I plotted this on Wolfram alpha. This is my altered version of that link.
This fits expectations fairly well. Take note, however, of the 1/v term. That represents fuel consumption due to constant loads (thus, units of power, of course). That might not be relevant if you're looking for a force, but it can be kind of interpreted as a force. It's a force the engine is exerting against itself (to some fraction of that number) due to idling. It is also the constant electronic loads on the battery... and the charging of the battery itself. It's not the friction of the wheels on the road of air on the car. If you're only interested in those then you might do well to just take the last two terms. If you do that, however, there is no concept of maximum gas mileage, nor should there be. What you're going to do with these terms depends on the application. I just believe this to be the best available option so I posted it.
I had fun trying to make this as intuitive as possible. I hope I've succeeded without doing the physics of the situation much injustice.
When a car is driving straight ahead, the plane in which the wheels are rotating is aligned with the direction of movement. Another way of saying this is that the rotation axis is perpendicular to the momentum vector $\vec{p}=m\vec{v}$ of the car.

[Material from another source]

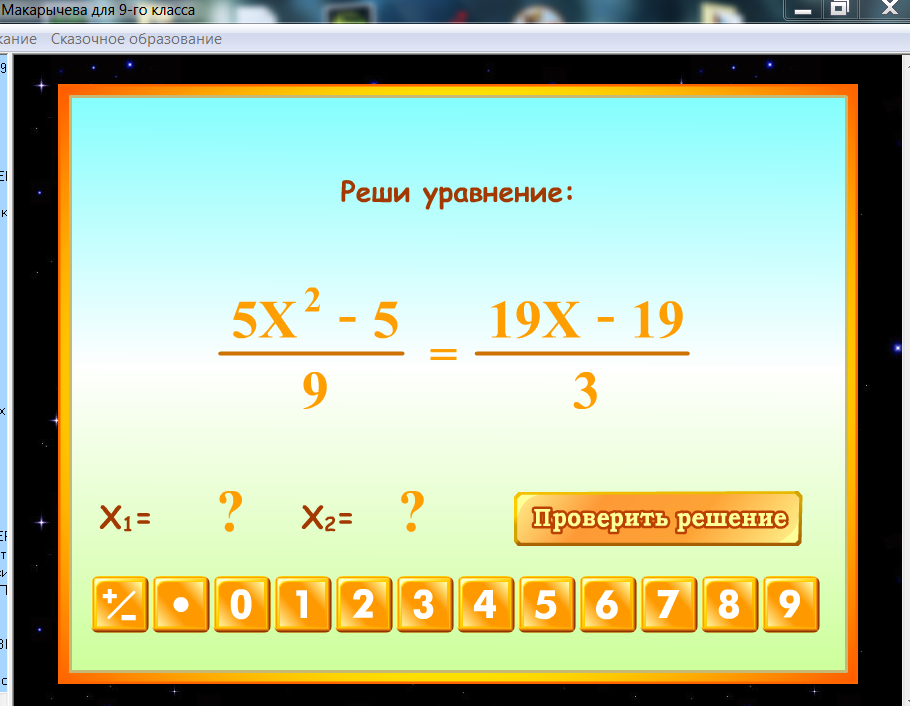Click the number 7 tile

So the friction merely makes it harder for the car to move, which is part of the reason why you need to put your foot on the gas pedal to maintain a constant speed. At the same time, the friction is what allows you to maintain that constant speed because the rotating tires sort of grab onto the ground, which is the intuitive picture of friction. The tires grab the ground and pull/push it backwards beneath themselves, as you would do when dragging yourself over the floor (if it had handles to grab onto). Those grabbing and pulling/pushing forces are what keeps you going.
Things change when the wheels are turned. The plane in which they are rotating now is at an angle with the direction of motion. Alternatively but equivalently, we could say the rotation axis now makes an angle with the momentum vector of the car. To see how friction then makes the car turn, think again in terms of the wheels grabbing onto the ground. The fact that they now make an angle with the direction of motion, means the force the tires are exerting is also at an angle with the direction of motion - or equivalently, the momentum vector.
Now, a force is a change in momentum$^1$ and so (because the wheels are part of the rigid body that is a car) this force will change the direction of the car's momentum vector until it is aligned with the exerted force. Imagine dragging yourself forward on a straight line of handles on the floor and then suddenly grabbing hold of a handle slightly to one side instead of the one straight ahead. You'll steer yourself away from the original direction in which you were headed.
$^1$ Mathematically: $$\vec{F}=\frac{d\vec{p}}{dt}$$
Best Answer
You're right that friction points up the hill. What happens when you solve this is that you get a friction force that's negative. A negative force pointing down the hill is the same as a positive force pointing up the hill, so everything works out okay. It would have been more clear if the diagram author showed the friction vector pointing uphill to begin with, though.